YOUR GOAL>
Take the line with "This screenshot has width=776, height=900." and every line after it in the data. Transcribe them exactly, through the last.

AVAILABLE RECORDS>
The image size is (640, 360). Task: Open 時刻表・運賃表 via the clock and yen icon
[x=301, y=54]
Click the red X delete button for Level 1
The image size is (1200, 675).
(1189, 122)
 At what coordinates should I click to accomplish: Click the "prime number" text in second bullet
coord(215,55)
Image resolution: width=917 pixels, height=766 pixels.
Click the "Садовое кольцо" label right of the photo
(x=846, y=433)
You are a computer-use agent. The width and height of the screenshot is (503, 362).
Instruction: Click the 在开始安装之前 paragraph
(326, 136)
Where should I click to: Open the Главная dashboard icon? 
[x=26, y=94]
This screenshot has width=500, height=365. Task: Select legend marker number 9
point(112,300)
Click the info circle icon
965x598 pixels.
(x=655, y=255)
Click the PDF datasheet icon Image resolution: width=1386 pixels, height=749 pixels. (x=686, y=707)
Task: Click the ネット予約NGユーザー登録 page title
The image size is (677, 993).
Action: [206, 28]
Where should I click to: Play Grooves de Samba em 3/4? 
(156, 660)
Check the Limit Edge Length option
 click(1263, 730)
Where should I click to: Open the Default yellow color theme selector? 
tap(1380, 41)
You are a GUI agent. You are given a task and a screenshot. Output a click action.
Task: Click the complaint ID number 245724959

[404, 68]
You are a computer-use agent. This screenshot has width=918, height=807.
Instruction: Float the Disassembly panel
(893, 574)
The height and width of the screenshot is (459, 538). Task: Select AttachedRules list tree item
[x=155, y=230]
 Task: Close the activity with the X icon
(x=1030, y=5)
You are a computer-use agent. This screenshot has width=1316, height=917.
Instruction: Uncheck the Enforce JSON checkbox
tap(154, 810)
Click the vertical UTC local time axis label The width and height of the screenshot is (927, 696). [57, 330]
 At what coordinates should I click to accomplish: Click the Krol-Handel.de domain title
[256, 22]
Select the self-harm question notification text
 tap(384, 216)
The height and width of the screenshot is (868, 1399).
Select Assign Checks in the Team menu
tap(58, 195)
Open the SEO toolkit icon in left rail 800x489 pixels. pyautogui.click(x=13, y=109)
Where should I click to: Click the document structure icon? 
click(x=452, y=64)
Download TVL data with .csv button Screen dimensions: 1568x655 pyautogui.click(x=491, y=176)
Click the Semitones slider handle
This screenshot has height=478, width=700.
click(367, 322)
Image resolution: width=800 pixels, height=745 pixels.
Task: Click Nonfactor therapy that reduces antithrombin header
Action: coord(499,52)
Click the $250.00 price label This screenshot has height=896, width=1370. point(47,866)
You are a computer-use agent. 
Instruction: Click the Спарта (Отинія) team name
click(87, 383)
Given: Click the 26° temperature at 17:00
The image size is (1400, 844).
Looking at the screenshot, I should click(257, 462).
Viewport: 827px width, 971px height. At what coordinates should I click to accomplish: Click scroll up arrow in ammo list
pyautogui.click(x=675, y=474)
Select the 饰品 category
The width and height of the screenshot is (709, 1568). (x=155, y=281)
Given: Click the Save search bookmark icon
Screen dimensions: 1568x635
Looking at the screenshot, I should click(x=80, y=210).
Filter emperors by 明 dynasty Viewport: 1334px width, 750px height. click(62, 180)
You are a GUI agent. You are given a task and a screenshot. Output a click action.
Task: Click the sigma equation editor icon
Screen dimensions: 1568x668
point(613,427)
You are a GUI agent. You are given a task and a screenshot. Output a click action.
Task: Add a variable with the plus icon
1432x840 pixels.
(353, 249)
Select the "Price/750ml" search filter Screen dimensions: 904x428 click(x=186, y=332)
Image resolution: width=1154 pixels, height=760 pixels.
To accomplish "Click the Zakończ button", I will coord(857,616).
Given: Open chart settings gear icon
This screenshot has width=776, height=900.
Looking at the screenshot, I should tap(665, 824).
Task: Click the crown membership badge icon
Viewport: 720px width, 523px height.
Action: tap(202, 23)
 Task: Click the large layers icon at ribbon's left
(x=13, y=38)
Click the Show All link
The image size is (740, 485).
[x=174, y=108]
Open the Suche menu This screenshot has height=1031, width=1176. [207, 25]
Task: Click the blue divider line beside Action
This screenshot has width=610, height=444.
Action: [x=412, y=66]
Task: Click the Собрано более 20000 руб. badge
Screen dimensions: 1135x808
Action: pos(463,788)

YOUR RESPONSE>
This screenshot has width=776, height=900.
Looking at the screenshot, I should tap(665, 824).
Task: Click the crown membership badge icon
Viewport: 720px width, 523px height.
Action: tap(202, 23)
 Task: Click the large layers icon at ribbon's left
(x=13, y=38)
Click the Show All link
The image size is (740, 485).
[x=174, y=108]
Open the Suche menu This screenshot has height=1031, width=1176. [207, 25]
Task: Click the blue divider line beside Action
This screenshot has width=610, height=444.
Action: [x=412, y=66]
Task: Click the Собрано более 20000 руб. badge
Screen dimensions: 1135x808
Action: pos(463,788)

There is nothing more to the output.